# [EXCERPT TO READ]
----

An 8-person, 1-hour meeting doesn’t waste one hour, it wastes 8 labor-hours, which is actually a pretty significant amount of time. Here are some reasons that meetings actually increase inefficiency:
- They break your work day into small, incoherent pieces that disrupt your natural workflow
- They’re usually about words and abstract concepts, not real things (like a piece of code or some interface design)
- They usually convey an abysmally small amount of information per minute
- They often contain at least one moron that inevitably gets his turn to waste everyone’s time with nonsense
- They drift off-subject easier than a Chicago cab in heavy snow
- They require thorough preparation that people rarely do anyway
[all of the above are quotes from Hansson and Heinemeier.]
Jumping off the teamwork efficiency framework I created a few weeks back, I wanted to specifically solve for the collaborative friction element. To that end, I’ve built a workflow for a meetingless workplace.
First, managers must have a plan. They need to keep project goals top of mind, and ensure that all team members are on the same page regarding those goals. Reaching goals effectively requires that every team member knows what needs to be done and how best to do it.
To that end, managers must create detailed workplans using project management software like Trello or Basecamp. Each task should have a detailed indication of what needs to be done, by which date, and for whom. The what / when / who method prevents managers from micromanaging employees and gives employees all the information they need to produce quality work on time. Team members should be told to step up and take tasks out of the task pool if possible.

----

# [WHAT IS EXPECTED]
Transcribe the excerpt on eliminating workplace meetings in full, word for word. The records are a separate set of material, unrelated to the excerpt on meetings above.

# [PROVIDED DATA]
----

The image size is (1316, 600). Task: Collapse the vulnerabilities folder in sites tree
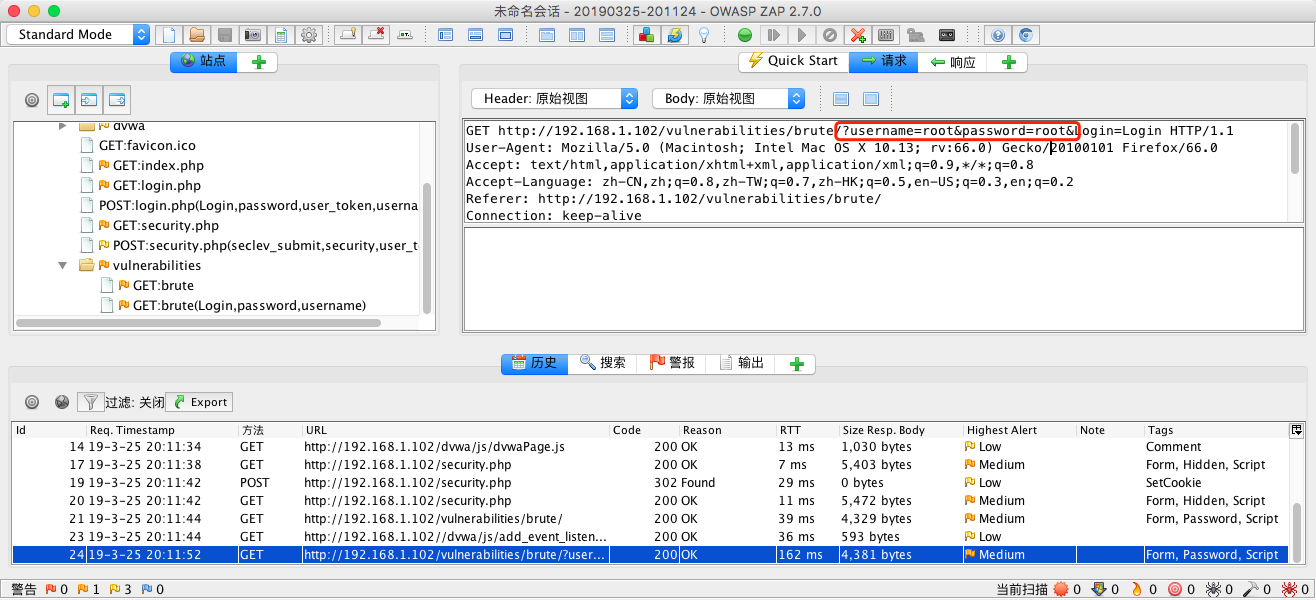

----

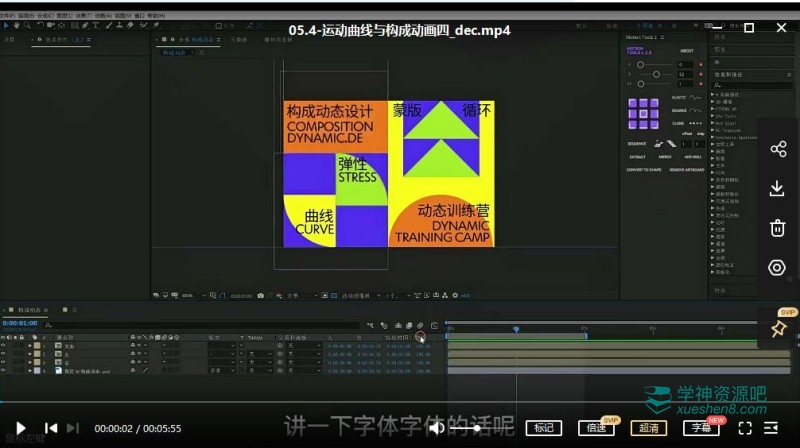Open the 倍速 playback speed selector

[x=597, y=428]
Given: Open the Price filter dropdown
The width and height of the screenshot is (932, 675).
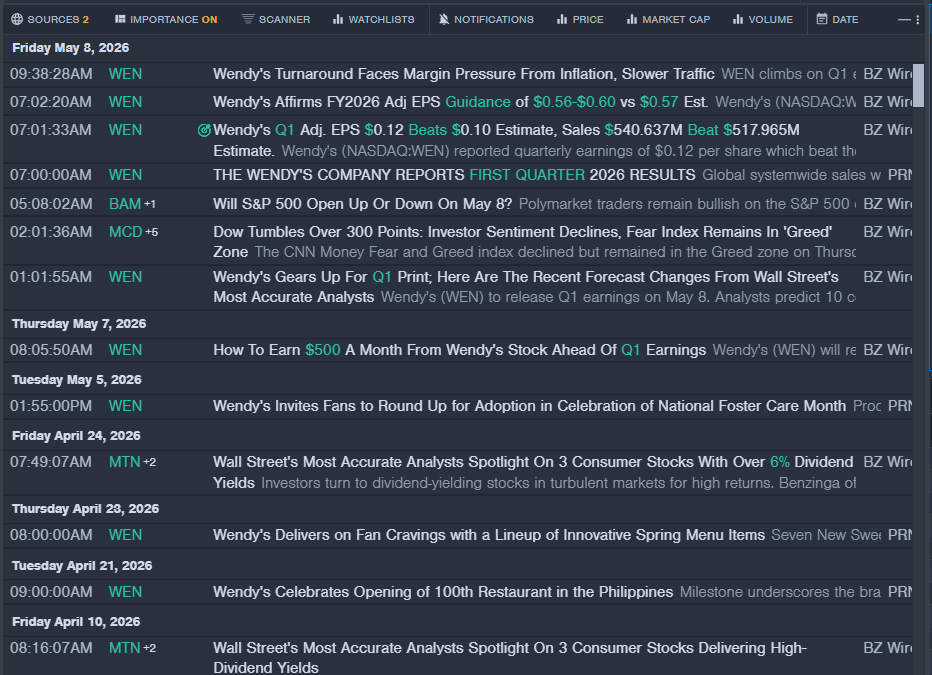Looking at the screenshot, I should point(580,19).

----

# [WRITTEN ANSWER]
An 8-person, 1-hour meeting doesn’t waste one hour, it wastes 8 labor-hours, which is actually a pretty significant amount of time. Here are some reasons that meetings actually increase inefficiency:
- They break your work day into small, incoherent pieces that disrupt your natural workflow
- They’re usually about words and abstract concepts, not real things (like a piece of code or some interface design)
- They usually convey an abysmally small amount of information per minute
- They often contain at least one moron that inevitably gets his turn to waste everyone’s time with nonsense
- They drift off-subject easier than a Chicago cab in heavy snow
- They require thorough preparation that people rarely do anyway
[all of the above are quotes from Hansson and Heinemeier.]
Jumping off the teamwork efficiency framework I created a few weeks back, I wanted to specifically solve for the collaborative friction element. To that end, I’ve built a workflow for a meetingless workplace.
First, managers must have a plan. They need to keep project goals top of mind, and ensure that all team members are on the same page regarding those goals. Reaching goals effectively requires that every team member knows what needs to be done and how best to do it.
To that end, managers must create detailed workplans using project management software like Trello or Basecamp. Each task should have a detailed indication of what needs to be done, by which date, and for whom. The what / when / who method prevents managers from micromanaging employees and gives employees all the information they need to produce quality work on time. Team members should be told to step up and take tasks out of the task pool if possible.